Re: [LSF/MM/BPF TOPIC] Swap Abstraction / Native Zswap

"Huang, Ying" <ying.huang@xxxxxxxxx> · Tue, 04 Apr 2023 16:24:58 +0800

Chris Li <chrisl@xxxxxxxxxx> writes:

> On Tue, Mar 28, 2023 at 06:41:54PM -0700, Yosry Ahmed wrote:
>> My main concern here would be having two separate swap counting
>> implementations -- although it might not be the end of the world. It
>> would be useful to consider all the options. So far, I think we have
>
> Agree.
>
>> been discussing 3 alternatives:
>> 
>> (a) The initial swap_desc proposal.
>> (b) Add an optional indirection layer that can move swap entries
>> between swap devices and add a virtual swap device for zswap in the
>> kernel.
>
> For the completeness sake let me add some option that have both pros
> and cons.
>
> (d) There is the google's ghost swap file. I understand it mean a bit
> ABI change. It has the advantange that it allow more than one
> zswap swapfile. Google use it that way. Another consideration is
> that ghost swap file compatible with exisiting swapon behavior.
> You can see how much swap entry was used from swapon summary.
> Some application might depend on that.
>
> We might able to find some way to break ABI less. 
>
>> (c) Add an optional indirection layer that can move entries between
>> different swap backends. Swap backends would be zswap & swap devices
>> for now. Zswap needs to implement swap entry management, swap
>> counting, etc.
> (f) I have been thinking of variants of (b) without adding a virtual
> swap device for zswap, using the ghost swap file instead.
>
> Also the indirection is optional per swap entry at run time.
> Some swap devices can have some entries move to another swap device.
> Only those swap entries pay the price of the indirection layer.
>
> (e) This is the long term goal I have in mind. A VFS like
> implementation for swap file. Let's call it VSW.
> This allows different swap devices using different
> swap file system implementations.

I like this too!

> A lot of the difficult trade off we have right now:
> Smaller per entry up front allocate like swap_map[] for all
> entry vs only allocating memory for swap entry that has been
> swap out, but a larger per entry allocation.

Yes.

> I believe some of those trade offs can be addressed by having a
> different swap file system. I do mean a different "mkswap"
> that kind of file system.

We may don't need that, because the swap on-disk format needn't to be
permanent across rebooting.

> We can write out some of the swap
> entry meta data to the swap file system as well. It means
> we don't have to pay the larger per swap entry allocation overhead
> for very cold pages. it might need to take two reads to swap
> in some of the very cold swap entries. But that should be rare.

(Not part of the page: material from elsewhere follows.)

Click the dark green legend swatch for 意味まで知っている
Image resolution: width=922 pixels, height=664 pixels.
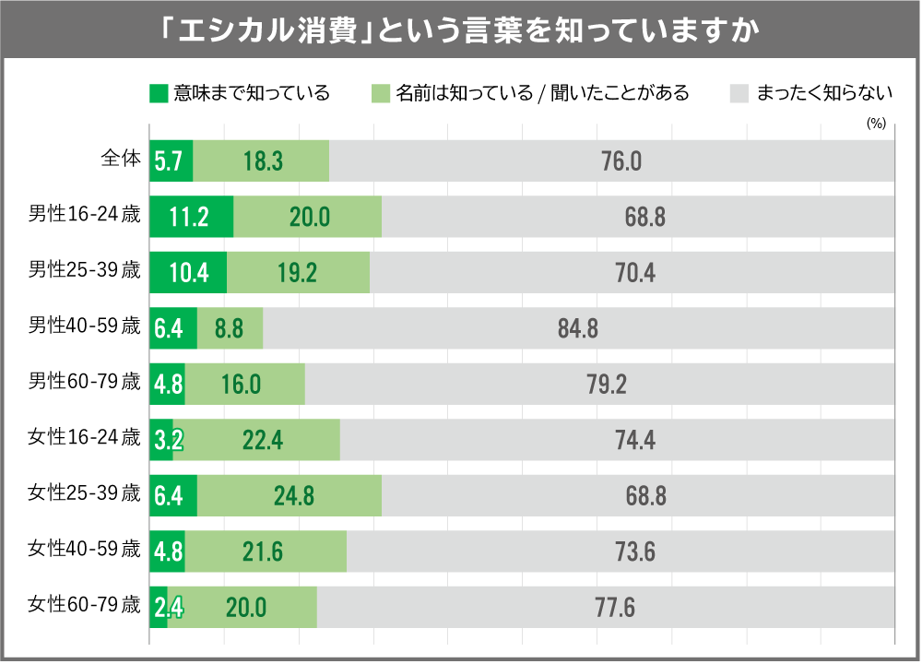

Sound like a good idea.  At least can be investigated further.

> It can offer benefits for swapping out larger folio as well.
> Right now swapping out large folios still needs to go through
> the per 4k page swap index allocation and break down.
>
> Basically, modernized the swap file system.
>
> The redirection layer should be able to implement within VSW
> as well.
>
> I know that is a very ambitious plan :-)

Yes.

> We can do that incrementally. The swap file system doesn't have
> much backward compatibility cross reboot, should be easier than
> the normal file system.

Agree.

Best Regards,
Huang, Ying